Thursday, January 28, 2016

On Fasting and related matters

See below an article with 'scientific' proof of why fasting is good for the body. I usually don't forward 'scientific' proof kind of articles when it comes to food, because I don't believe in so-called science when it comes to food related matters.  The only reason I forward a 'science' backed article is to discredit other 'science' backed articles, which does not necessarily make this particular article true :-).  

The entire establishment is culpable in keeping the population unhealthy, and that includes the food industry, the pharma industry, regulators, 'nutritionists' (one of the fields where the more they learn the more you pity their state of knowledge, since they learn more and more of the wrong things!), and a lot of well intentioned people who don't know better.

So what are the information sources when it comes to things like this? Try Ayurveda, yoga, naturopathy, Chinese Taoist rules, and the prescriptions of various religions on things like fasting (which has nothing to do with whether you believe in God or not).

So what are the rules when it comes to fasting and related matters? This is my list, based on my reading, from the above sources. I will any day stake my life on these sources rather than the modern food and pharma industry. BTW, I have been following most of these rules myself, and they seem to be working fine as far as I am concerned. 

The rules? A top of mind list follows:

1) Eat only when hungry. What is the definition of hungry? The previous meal should have been digested, i.e. moved out of the stomach into the small intestine. 

2) That brings us to the next question: how long does it take for food to digest? A rough guide (indicative only) is, say: fruits, which are the foods most attuned to the human body, take about half an hour to forty minutes to digest. A 'normal' well balanced traditional Indian meal (if you have not over-stuffed yourself) should take perhaps four to six hours. 'Tiffin' especially of the South Indian variety, perhaps two to four hours. Burgers loaded with cheese, etc. will take more than ten hours to digest.

3) What happens if you eat before the previous meal has exited the stomach? Let us say, you eat fruits immediately after a meal. The fruit gets digested fast, but has no way to exit the stomach, since the meal that is still getting digested is blocking it. Not having an exit route, it putrefies and ends up poisoning the entire system. So fruits should be eaten about an hour or more before meals, never after.

4) How much should you eat? Enough to fill half your stomach. Of the other half, one-fourth should be filled with water, and the other one-fourth with air, i.e. should be empty. 

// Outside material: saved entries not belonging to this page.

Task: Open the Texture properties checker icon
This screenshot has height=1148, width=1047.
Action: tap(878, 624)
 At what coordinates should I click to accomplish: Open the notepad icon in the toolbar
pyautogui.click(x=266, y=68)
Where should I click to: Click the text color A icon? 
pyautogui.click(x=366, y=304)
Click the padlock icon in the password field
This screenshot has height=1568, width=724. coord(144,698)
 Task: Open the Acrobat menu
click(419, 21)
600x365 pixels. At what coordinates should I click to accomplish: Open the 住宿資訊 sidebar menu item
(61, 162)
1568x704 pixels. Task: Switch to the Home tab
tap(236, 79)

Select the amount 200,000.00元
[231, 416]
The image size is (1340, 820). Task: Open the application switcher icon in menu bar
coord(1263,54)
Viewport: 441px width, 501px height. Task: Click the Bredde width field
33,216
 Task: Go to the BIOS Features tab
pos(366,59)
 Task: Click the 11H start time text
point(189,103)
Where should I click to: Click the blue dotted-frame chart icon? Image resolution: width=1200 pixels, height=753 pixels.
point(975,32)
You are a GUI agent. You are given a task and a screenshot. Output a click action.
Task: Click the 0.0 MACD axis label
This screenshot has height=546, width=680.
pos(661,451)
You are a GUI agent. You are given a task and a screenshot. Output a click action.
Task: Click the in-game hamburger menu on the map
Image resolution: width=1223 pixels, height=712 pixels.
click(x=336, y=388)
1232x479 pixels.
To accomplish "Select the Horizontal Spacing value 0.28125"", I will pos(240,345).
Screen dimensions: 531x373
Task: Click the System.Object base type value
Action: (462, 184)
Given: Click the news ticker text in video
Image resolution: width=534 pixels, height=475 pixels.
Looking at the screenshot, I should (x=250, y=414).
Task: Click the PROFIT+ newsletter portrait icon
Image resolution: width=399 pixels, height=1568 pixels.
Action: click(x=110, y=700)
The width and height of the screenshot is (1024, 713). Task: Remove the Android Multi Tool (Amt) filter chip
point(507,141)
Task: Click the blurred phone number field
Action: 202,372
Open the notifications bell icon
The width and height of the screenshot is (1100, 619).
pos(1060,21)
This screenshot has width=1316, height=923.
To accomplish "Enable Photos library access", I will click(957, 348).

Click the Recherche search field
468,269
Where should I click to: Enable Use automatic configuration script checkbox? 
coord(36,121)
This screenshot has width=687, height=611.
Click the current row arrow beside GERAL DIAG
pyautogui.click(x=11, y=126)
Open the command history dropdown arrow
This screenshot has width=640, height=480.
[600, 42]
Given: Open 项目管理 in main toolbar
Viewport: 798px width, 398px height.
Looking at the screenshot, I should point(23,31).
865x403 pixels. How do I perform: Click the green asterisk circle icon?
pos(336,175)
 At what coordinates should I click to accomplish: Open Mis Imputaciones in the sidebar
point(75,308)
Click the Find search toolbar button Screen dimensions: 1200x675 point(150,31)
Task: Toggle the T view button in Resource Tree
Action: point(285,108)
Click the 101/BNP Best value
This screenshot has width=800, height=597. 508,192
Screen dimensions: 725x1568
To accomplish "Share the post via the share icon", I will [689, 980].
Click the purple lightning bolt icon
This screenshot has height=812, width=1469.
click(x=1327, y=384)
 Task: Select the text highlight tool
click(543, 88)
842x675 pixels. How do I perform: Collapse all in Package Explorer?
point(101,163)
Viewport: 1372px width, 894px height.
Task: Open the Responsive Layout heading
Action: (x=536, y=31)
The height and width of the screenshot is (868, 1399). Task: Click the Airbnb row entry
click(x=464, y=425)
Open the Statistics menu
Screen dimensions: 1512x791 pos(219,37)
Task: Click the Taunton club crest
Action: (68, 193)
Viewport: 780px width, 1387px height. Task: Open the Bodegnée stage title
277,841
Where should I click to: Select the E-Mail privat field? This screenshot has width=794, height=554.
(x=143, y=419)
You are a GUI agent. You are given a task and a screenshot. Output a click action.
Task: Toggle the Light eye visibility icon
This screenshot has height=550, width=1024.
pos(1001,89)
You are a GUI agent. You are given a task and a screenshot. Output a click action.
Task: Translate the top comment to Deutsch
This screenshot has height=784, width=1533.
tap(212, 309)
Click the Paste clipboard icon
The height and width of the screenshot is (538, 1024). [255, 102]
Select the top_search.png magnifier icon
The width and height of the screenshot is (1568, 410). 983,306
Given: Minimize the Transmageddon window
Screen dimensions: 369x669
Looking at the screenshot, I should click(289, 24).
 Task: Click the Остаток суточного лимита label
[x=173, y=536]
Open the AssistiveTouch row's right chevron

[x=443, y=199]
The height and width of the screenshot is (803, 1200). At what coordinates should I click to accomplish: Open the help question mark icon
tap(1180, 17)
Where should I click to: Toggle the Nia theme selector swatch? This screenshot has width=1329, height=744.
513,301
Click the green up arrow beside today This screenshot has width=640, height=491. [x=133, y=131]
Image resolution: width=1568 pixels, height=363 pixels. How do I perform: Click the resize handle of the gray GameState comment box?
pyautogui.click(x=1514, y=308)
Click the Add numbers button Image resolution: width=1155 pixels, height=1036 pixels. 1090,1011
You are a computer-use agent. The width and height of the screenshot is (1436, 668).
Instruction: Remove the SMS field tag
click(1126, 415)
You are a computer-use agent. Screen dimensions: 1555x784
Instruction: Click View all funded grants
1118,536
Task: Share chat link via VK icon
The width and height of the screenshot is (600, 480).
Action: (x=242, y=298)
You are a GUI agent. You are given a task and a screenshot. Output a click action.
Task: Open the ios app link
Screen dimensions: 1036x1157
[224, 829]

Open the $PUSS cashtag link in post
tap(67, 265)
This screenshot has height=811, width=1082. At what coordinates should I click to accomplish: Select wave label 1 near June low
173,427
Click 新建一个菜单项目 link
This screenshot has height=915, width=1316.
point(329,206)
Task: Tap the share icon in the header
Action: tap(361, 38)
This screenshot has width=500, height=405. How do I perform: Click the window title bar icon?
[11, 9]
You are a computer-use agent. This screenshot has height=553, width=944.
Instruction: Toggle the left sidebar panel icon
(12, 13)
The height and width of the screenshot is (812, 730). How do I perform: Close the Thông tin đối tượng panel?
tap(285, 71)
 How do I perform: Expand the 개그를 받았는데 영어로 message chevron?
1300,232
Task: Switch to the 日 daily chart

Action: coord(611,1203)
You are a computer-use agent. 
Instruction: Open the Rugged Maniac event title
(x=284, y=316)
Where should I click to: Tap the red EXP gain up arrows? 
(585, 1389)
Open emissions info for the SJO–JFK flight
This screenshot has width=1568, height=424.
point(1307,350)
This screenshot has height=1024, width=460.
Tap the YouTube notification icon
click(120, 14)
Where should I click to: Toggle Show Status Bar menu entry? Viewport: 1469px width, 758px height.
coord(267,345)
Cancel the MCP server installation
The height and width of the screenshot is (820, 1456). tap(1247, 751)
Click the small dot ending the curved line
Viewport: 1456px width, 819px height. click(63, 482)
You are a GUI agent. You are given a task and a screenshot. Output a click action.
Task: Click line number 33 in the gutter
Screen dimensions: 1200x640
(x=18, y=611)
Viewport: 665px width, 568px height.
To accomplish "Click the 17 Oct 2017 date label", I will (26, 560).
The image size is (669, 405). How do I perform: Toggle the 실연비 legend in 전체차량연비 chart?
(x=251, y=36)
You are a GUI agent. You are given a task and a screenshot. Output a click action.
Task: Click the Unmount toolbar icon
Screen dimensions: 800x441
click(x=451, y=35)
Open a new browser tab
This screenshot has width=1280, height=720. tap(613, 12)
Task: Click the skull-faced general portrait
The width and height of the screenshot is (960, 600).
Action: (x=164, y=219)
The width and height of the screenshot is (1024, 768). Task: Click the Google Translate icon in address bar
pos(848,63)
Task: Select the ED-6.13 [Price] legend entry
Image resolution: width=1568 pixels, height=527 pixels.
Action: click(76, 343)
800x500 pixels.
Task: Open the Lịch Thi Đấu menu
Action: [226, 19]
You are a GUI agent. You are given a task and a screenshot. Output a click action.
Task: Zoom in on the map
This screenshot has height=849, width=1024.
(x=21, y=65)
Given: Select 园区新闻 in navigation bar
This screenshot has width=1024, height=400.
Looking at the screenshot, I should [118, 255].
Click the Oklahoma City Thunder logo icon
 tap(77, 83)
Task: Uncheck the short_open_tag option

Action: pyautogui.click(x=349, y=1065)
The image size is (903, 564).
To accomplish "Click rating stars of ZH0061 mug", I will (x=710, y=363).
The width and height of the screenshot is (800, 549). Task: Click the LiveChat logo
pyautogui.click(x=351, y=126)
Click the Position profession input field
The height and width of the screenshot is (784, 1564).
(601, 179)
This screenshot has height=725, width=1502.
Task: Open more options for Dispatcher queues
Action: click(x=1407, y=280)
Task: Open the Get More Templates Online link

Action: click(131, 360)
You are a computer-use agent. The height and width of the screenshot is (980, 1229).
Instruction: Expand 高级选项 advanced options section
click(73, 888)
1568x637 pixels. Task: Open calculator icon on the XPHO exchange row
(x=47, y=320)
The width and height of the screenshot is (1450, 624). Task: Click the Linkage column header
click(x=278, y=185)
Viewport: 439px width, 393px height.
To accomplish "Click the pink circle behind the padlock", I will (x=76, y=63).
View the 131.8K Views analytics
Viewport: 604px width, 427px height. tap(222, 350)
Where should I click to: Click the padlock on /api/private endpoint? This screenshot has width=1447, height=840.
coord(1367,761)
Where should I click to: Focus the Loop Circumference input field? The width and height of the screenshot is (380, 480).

5) What about calories? Counting calories is a harmful thing to do; don't even bother with that nonsense. 

6) What should be the main meal of the day? According to Ayurveda, the digestive fire is maximum at mid-day, so your main meal should be lunch. Breakfast, of course, can be had, but the most important rule is to keep your dinner light, very light. Eat very little in the evening, or not at all (if you can manage that), and eat it at least a couple of hours before you go to sleep. There should be no food in the stomach when you hit the bed.

There is an old saying that the person who eats once a day is a yogi, one who eats twice a day is a bhogi (fortunate person), and one who eats thrice a day is a rogi (a diseased person)!

This modern tendency of doctors advising people to eat every three or four hours is total rubbish. If it is justified on medical grounds, like say diabetes, I have nothing to say except that one should introspect on why one got a lifestyle disease like diabetes in the first place. It is sometimes also justified on the grounds that eating often keeps the metabolic rate high, thus preventing weight gain. That argument to me sounds worse than models justifying chain-smoking on the grounds that smoking kills the appetite thus enabling them to stay thin!

8) What about fasting? Fasting is good. It is good to fast once in a while. There are various ways to fast. You could start, for example, by undergoing a juice fast, where you have only liquids. Or you could just skip four meals in a row. Or whatever. When all you are required to do is not eat, how much theory do you need to support that? Come out of the fast gently, meaning don't visit pizza hut or McD's to break your fast - some juice or fruits or light khichdi as the first meal would make a lot of sense. 

All religions advocate fasting, and for good reason. The body gets the chance to divert its energies to throwing out accumulated waste from the cells, and generally clean itself up. If you keep stuffing yourself, when will you give the body a chance to do that?